Hobbyist drone pilots will tell you that small drones are notoriously temperamental and accident-prone. Community discussion forums are filled with crash-related queries, and YouTube documents ample evidence of camera-carrying quadcopters or hexacopters getting tangled up in trees and toppling to the ground.
"In the late 1920s, aircrafts were still failing out of the sky left and right," Missy Cummings, who studies drones and autonomous systems at MIT, said at a panel discussion at the Drones and Aerial Robotics Conference (DARC) in New York on Saturday. Today, drone technology is at the same place.
Before company-operated drones are integrated into U.S. airspace in 2015, as the Federal Aviation Administration's Modernization and Reform Act of 2012 mandates, safety regulation is one of hurdles the FAA will need to clear. A panel of experts at DARC agreed that before drones become a daily sighting, technology and humans both need to start behaving just a little bit better.
Small drones like quadcopters can be bought online, and adding warnings to the bots could be an easy first step. "The DJI Phantom doesn't come with a label saying, 'Hey, this could hurt someone,'" Mike Winn, a founder of DroneDeploy, a company that is building autonomous control platforms, said. "It's like buying a model race car." In other words, there's no lengthy list of all the damage it can do.

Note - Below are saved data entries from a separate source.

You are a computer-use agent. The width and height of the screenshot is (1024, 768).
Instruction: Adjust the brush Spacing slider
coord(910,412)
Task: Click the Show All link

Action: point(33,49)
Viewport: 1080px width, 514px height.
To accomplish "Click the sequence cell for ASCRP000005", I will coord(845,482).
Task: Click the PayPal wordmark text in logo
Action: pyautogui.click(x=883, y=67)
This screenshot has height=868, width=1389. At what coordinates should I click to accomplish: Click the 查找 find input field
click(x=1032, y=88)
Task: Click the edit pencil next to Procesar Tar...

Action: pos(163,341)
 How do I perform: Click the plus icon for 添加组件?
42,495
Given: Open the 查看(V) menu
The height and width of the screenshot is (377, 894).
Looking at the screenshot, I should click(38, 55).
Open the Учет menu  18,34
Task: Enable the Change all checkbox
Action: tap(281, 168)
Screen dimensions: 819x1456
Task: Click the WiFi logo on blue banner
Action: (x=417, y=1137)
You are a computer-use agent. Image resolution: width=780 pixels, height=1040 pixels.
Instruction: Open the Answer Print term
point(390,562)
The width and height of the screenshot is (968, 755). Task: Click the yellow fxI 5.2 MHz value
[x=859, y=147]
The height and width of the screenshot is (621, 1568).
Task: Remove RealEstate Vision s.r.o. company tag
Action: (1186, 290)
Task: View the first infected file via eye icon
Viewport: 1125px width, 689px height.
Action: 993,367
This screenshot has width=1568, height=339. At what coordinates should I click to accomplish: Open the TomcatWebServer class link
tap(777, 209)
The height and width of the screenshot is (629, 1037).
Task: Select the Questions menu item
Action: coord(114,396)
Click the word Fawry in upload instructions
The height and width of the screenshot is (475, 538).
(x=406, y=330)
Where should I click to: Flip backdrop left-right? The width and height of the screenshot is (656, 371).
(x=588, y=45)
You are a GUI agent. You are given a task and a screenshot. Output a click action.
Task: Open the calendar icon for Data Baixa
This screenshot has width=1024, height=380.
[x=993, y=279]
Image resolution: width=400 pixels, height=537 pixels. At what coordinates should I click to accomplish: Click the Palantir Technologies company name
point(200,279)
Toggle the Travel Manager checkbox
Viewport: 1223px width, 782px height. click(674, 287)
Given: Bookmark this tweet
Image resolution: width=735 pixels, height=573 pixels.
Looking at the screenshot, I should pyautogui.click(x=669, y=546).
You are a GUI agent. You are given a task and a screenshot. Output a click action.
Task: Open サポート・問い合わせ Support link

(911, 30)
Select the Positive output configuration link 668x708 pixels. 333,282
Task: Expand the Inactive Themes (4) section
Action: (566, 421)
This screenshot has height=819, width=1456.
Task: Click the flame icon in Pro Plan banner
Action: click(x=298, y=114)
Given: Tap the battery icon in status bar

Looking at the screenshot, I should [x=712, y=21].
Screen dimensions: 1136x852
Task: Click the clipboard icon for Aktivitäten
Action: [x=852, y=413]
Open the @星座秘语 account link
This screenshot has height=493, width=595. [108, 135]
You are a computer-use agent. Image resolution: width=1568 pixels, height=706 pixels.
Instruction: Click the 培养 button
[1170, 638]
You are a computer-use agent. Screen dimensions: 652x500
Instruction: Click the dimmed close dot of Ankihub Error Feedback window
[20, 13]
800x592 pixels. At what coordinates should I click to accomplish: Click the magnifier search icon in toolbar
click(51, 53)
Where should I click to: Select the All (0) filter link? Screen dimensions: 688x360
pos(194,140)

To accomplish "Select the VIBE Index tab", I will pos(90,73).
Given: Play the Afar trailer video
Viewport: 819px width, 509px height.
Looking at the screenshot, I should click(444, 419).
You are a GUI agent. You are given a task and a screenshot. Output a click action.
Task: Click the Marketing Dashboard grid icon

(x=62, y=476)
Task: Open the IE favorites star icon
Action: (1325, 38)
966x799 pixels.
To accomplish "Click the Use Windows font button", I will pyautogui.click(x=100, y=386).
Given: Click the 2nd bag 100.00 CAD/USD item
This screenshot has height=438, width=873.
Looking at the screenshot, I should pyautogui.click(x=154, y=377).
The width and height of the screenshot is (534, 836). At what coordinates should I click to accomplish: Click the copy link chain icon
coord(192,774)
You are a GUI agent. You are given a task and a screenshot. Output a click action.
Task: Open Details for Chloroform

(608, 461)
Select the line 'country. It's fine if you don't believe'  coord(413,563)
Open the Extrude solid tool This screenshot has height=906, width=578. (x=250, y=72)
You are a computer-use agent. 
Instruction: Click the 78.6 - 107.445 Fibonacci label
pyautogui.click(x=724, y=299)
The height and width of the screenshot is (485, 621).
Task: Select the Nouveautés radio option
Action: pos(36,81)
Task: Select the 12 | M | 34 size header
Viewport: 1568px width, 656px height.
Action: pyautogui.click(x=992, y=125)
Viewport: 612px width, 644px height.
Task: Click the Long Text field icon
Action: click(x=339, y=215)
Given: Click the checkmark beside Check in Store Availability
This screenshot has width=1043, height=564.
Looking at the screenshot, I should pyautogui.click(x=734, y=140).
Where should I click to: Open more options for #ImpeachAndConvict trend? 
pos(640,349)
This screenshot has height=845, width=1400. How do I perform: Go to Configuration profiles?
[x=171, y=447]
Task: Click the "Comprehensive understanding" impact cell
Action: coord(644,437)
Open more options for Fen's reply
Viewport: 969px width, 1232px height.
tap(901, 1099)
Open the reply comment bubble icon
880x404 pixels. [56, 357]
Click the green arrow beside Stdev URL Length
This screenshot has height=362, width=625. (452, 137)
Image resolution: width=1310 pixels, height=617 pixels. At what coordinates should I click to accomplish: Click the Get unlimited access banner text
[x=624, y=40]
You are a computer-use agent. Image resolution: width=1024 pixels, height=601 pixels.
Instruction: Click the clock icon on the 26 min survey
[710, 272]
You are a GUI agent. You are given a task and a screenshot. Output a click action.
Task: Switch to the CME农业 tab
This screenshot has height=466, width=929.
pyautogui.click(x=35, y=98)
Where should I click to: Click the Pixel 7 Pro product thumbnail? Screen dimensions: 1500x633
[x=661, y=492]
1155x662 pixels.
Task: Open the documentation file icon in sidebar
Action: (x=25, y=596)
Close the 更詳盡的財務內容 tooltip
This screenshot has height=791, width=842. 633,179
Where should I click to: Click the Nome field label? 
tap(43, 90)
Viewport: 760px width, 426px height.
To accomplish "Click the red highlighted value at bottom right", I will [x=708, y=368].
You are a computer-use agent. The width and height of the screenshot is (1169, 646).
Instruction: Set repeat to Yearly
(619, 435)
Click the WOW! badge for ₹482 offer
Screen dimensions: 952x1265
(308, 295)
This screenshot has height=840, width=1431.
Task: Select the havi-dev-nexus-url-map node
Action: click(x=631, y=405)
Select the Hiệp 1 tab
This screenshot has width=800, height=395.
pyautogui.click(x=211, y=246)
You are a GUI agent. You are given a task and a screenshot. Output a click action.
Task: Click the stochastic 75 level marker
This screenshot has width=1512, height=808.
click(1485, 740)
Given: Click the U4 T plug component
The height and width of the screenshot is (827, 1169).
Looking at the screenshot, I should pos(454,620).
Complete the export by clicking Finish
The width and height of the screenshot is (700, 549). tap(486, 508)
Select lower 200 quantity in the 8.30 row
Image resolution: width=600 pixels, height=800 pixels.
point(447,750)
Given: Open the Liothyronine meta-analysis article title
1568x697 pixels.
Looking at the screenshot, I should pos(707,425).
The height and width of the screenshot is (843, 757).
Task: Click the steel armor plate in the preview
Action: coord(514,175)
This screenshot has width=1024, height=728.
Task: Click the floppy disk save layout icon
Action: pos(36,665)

One way to assure a minimum level of competence could be pre-use certification, a "driver license" of sorts for pilots who fly the birds.
Operators of small military drones like Ravens are trained before they can use them, and Capt. Adam Gorrell - who trained drone pilots and flew them himself in the U.S. Air Force, before becoming a professor at the Air Force Academy - sees a similar training system working for domestic operators, too. A different, smaller craft perhaps wouldn't need the same amount of training time, but the "mark in the sand" for flight readiness could shifted accordingly, he said.
The Northeast UAS Airspace Integration Research Alliance (NUAIR), a New York and Massachusetts coalition applying to be a drone test site that will help the FAA form its safety regulations, is considering including pre-flight training for emergency responders at its base in Syracuse, N.Y. This could equip firefighters and police to deploy the crafts safely and quickly, Andrea Bianchi, a representative of the NUAIR said.
Classifying the crafts by weight could help regulators come up with an effective safety strategy, several panelists agreed.
Small drones range from a few grams in weight to several pounds. Just as driver licenses are distinguished by vehicle class - trucks or or limos or motorbikes or cars - it makes sense to separate the qualifications for drone users, too. The safety risk they pose differs depending on their size, Winn, of DroneDeploy, pointed out. "You can't lump everything together."
Others are less sure that humans, even trained ones, can be trusted at all. Drones would need to come with software-based "training wheels," or "safety bumpers," to protect amateurs and reckless pilots from harming themselves and others, Cummings said.
Just like cars are getting lane departure warnings, proximity sensors and adaptive cruise control, drones will eventually get detect-and-avoid technologies, which will give them the smarts to dodge a bird or another craft in its path. The commercial applications aren't quite ready, but mapping and sensing technologies for small drones is progressing quite briskly in research labs.
"In the end the technology will have to rise to the level of smartness to stop humans from doing stupid things like taking their own heads off," Cummings observed, adding that for as long as we have been printing them, people have been tossing out instruction manuals unread.
What about drone drunk driving?
"I want to show just how safely can you control a drone, at what level of blood alcohol," Cummings said. "If I ever get the funding."